Background: Text-to-video (T2V) diffusion models have made significant advances in generation quality, but still struggle with following complex text prompts — particularly involving multiple objects, attribute binding, and spatial relationships. Common errors include incorrect object counts, confused attribute binding, or region distortion.

Limitations of Prior Work: Existing compositional T2V methods improve compositionality but lack explicit feedback mechanisms to detect and correct misalignments. Image-domain repair frameworks suffer from high computational overhead, reliance on external generators, or introduction of visual inconsistencies. The key issue is: even when generated videos contain misaligned portions, correctly generated regions should often be preserved rather than regenerated.
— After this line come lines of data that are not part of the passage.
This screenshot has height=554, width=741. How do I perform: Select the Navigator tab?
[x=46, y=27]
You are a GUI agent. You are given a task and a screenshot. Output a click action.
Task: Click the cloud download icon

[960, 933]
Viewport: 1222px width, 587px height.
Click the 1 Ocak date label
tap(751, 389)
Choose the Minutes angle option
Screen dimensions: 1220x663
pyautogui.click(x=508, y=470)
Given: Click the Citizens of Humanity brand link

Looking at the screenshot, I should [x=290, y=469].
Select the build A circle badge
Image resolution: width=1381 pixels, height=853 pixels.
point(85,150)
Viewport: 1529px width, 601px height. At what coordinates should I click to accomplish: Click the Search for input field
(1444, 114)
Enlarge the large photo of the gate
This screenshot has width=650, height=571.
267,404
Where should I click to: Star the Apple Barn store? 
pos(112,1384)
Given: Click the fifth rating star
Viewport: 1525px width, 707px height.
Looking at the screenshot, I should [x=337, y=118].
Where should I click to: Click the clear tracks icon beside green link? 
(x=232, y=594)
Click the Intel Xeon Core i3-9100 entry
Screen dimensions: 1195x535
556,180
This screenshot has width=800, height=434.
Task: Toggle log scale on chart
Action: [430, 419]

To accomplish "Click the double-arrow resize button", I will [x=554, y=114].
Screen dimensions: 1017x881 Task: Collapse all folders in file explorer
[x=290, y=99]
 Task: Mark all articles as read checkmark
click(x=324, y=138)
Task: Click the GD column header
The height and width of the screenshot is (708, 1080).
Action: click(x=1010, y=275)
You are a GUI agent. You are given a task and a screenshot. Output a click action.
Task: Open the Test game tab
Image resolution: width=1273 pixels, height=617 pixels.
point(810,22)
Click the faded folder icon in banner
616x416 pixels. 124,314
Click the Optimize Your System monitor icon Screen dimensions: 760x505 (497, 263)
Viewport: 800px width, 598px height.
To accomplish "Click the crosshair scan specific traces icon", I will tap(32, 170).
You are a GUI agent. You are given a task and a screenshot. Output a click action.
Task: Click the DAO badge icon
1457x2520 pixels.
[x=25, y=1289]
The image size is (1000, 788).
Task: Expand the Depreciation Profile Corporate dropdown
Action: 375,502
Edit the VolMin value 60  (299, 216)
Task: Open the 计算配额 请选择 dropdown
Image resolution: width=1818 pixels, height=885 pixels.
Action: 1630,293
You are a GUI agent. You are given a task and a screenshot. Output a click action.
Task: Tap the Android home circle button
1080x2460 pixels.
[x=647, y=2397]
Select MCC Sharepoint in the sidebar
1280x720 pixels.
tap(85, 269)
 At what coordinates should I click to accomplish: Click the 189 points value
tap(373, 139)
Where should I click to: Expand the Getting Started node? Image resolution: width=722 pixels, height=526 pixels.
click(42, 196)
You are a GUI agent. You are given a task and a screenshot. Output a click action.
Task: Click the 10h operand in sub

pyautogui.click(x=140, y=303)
Key Challenge: Global regeneration wastes correctly generated content, while simple inpainting/editing lacks semantically guided ability to introduce or correct entities that do not match the text. A mechanism is needed that can both precisely locate problematic regions and preserve faithful content.

Goal: Design a training-free video repair framework that can automatically detect what is wrong, plan how to fix it, and then locally correct it.

Key Insight: Analogous to how humans revise creative works — modifying only erroneous parts while preserving correct ones. Through MLLM-generated fine-grained evaluation questions to identify misaligned regions, then leveraging the diffusion model's own regeneration capability for selective repair.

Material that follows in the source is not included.